=== DATASET EXCERPTS ===

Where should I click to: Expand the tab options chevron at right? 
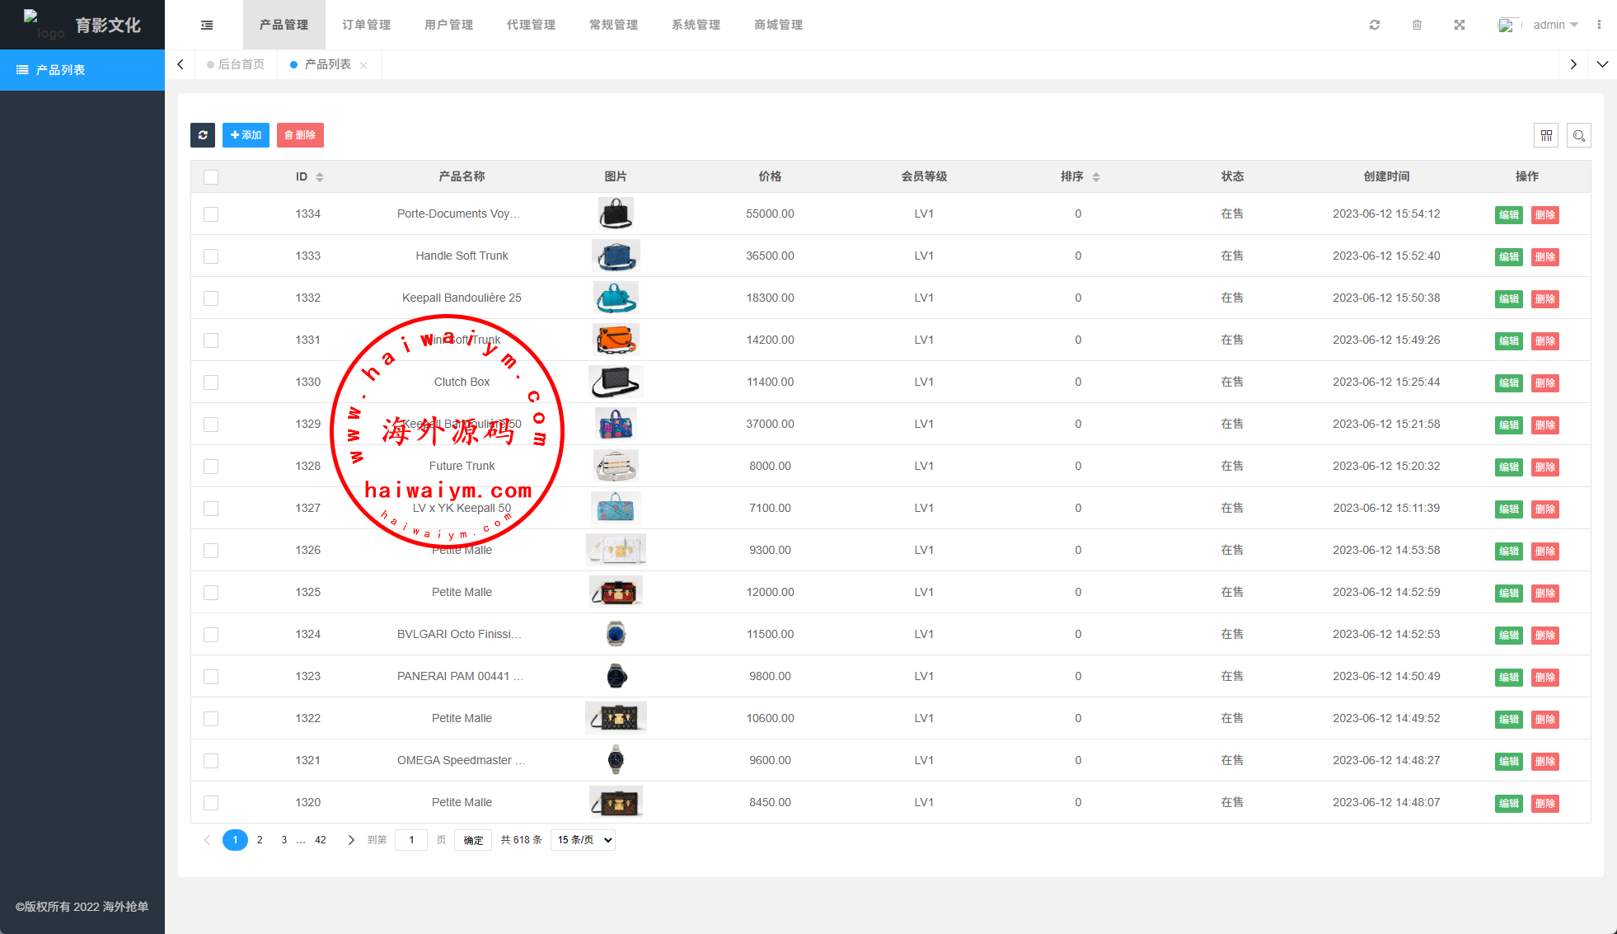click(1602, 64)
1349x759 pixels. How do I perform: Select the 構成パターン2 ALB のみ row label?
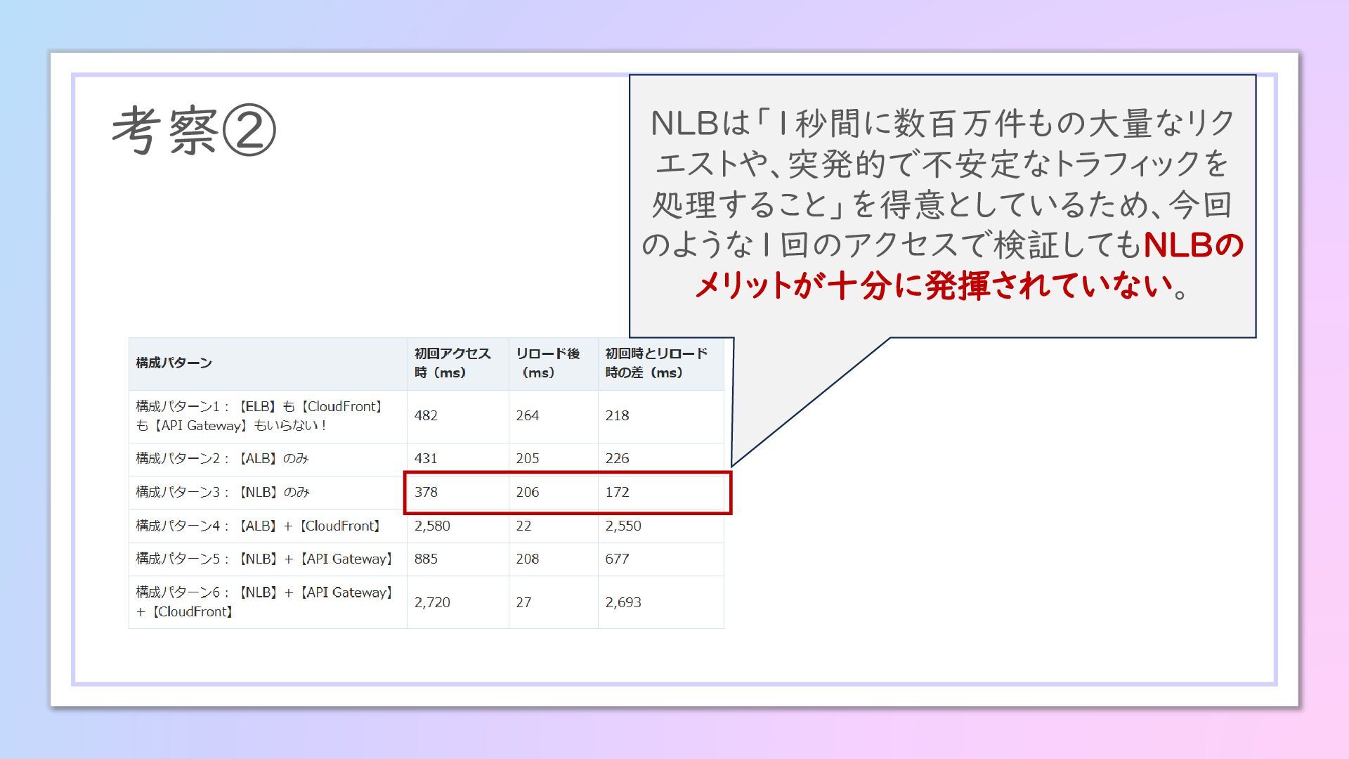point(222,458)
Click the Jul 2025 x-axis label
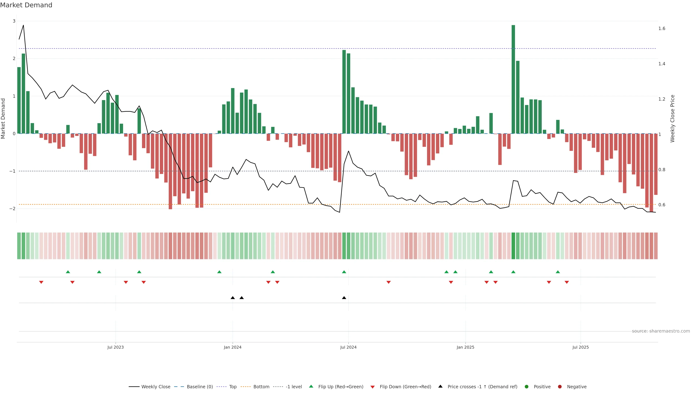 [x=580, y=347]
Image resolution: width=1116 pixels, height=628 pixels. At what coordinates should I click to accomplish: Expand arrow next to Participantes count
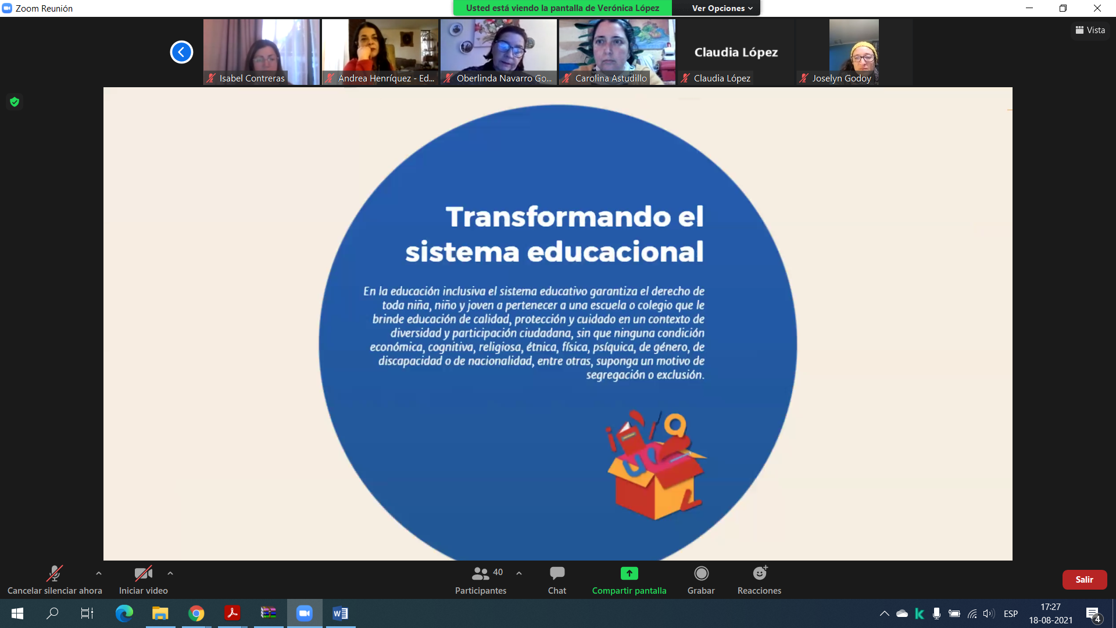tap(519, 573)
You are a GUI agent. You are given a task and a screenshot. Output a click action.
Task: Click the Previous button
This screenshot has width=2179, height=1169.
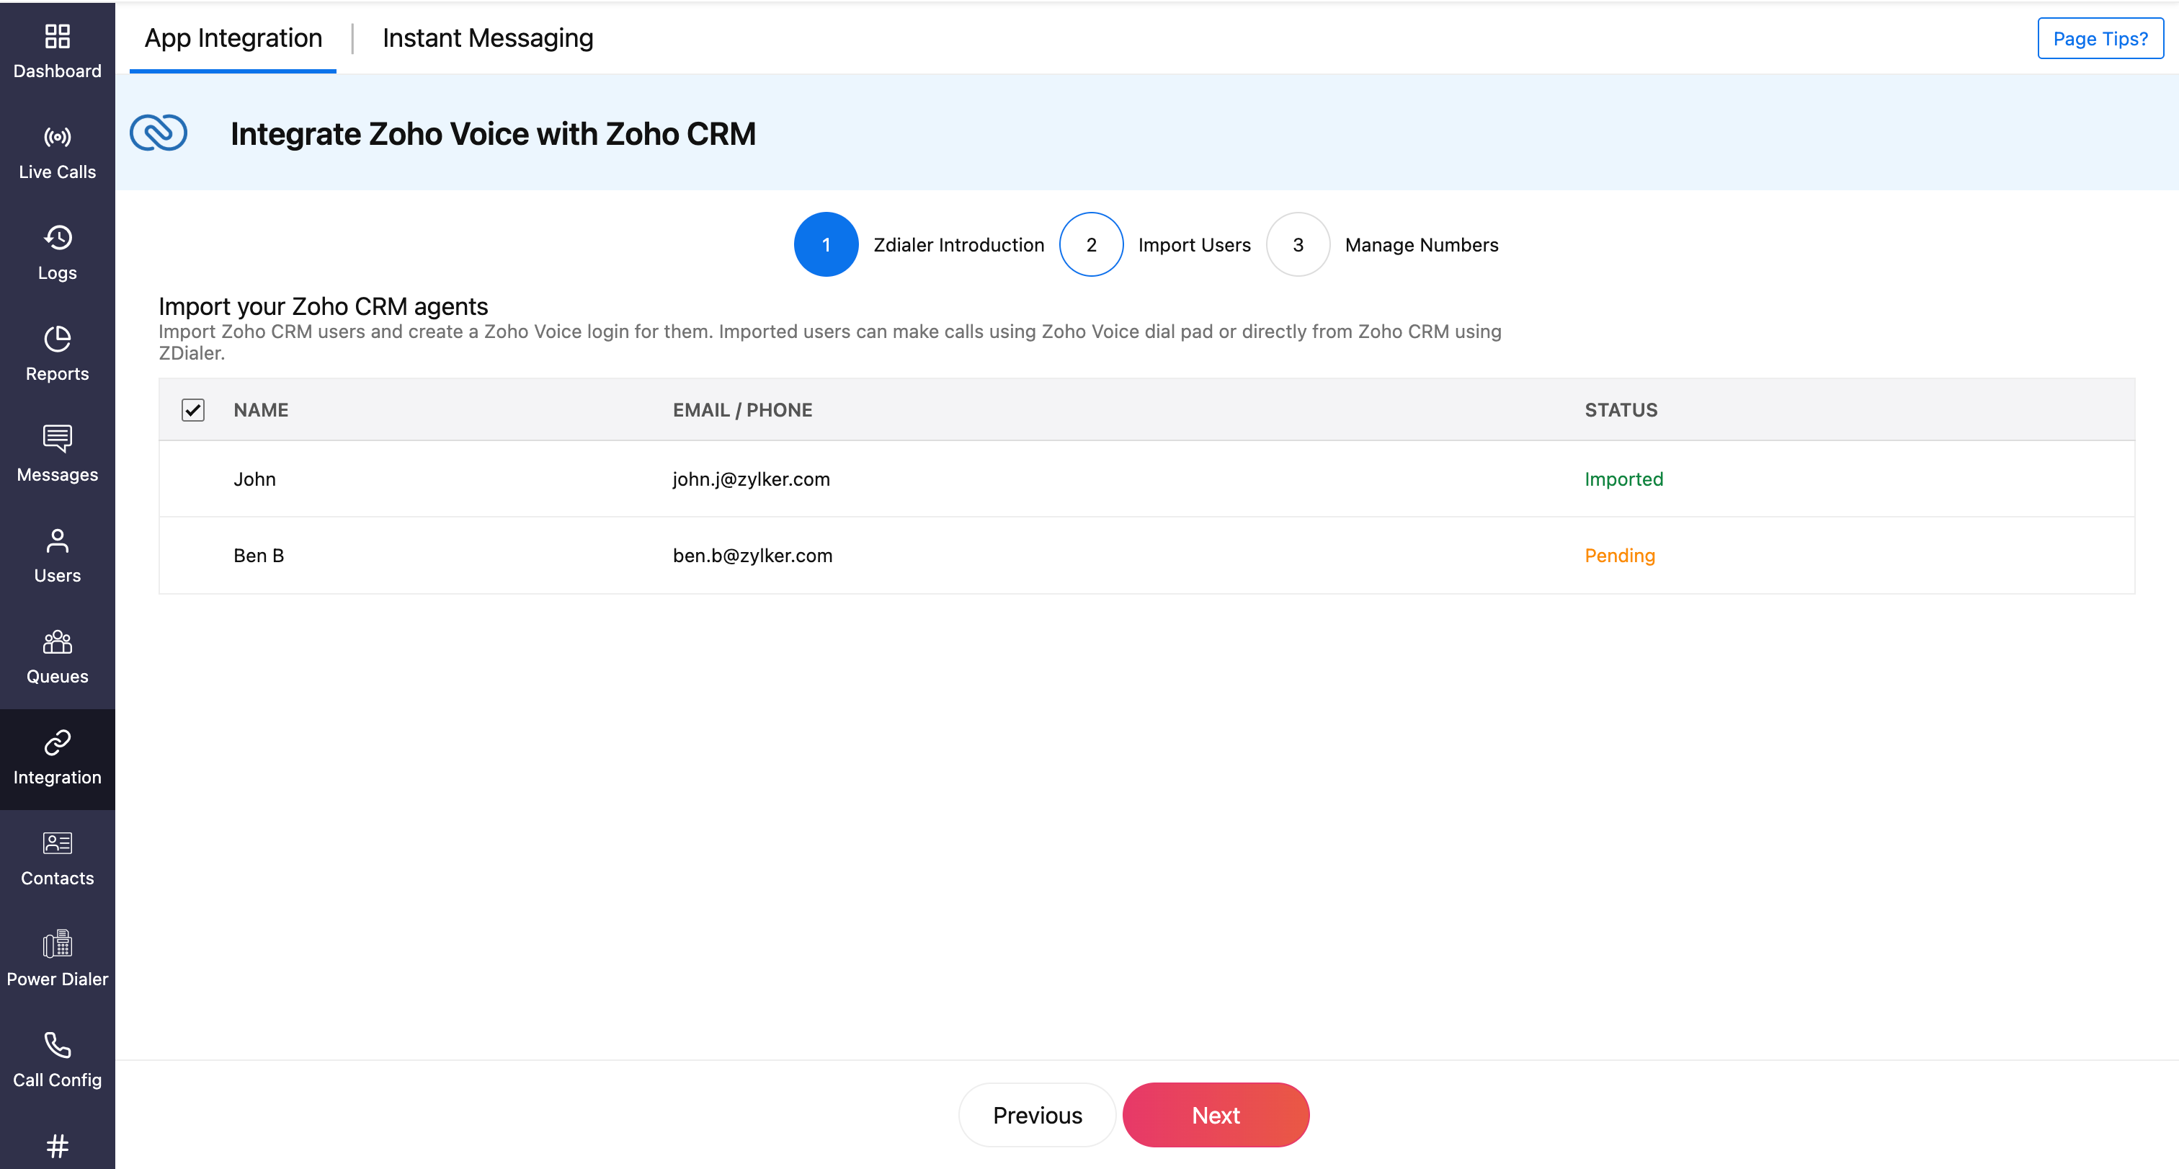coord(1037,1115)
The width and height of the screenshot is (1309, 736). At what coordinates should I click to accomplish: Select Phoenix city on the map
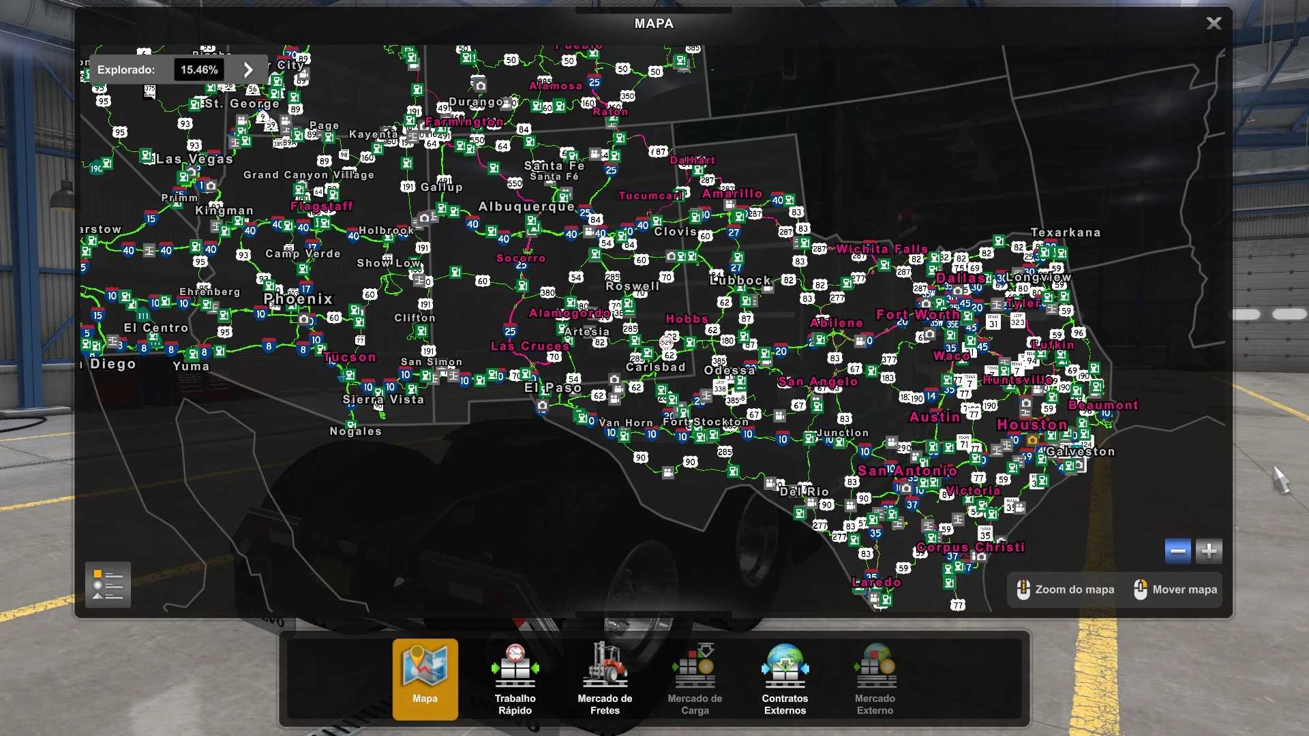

===

ABOUT THIS TASK:
Your copy should hold only the lines running from the one that contains "This screenshot has width=2179, height=1169." through the final line of the data; transcribe them exactly, both ends included, and leave pictures out.

TASK ANSWER:
This screenshot has width=2179, height=1169.
coord(1037,1115)
The width and height of the screenshot is (1309, 736). At what coordinates should I click to accomplish: Select Phoenix city on the map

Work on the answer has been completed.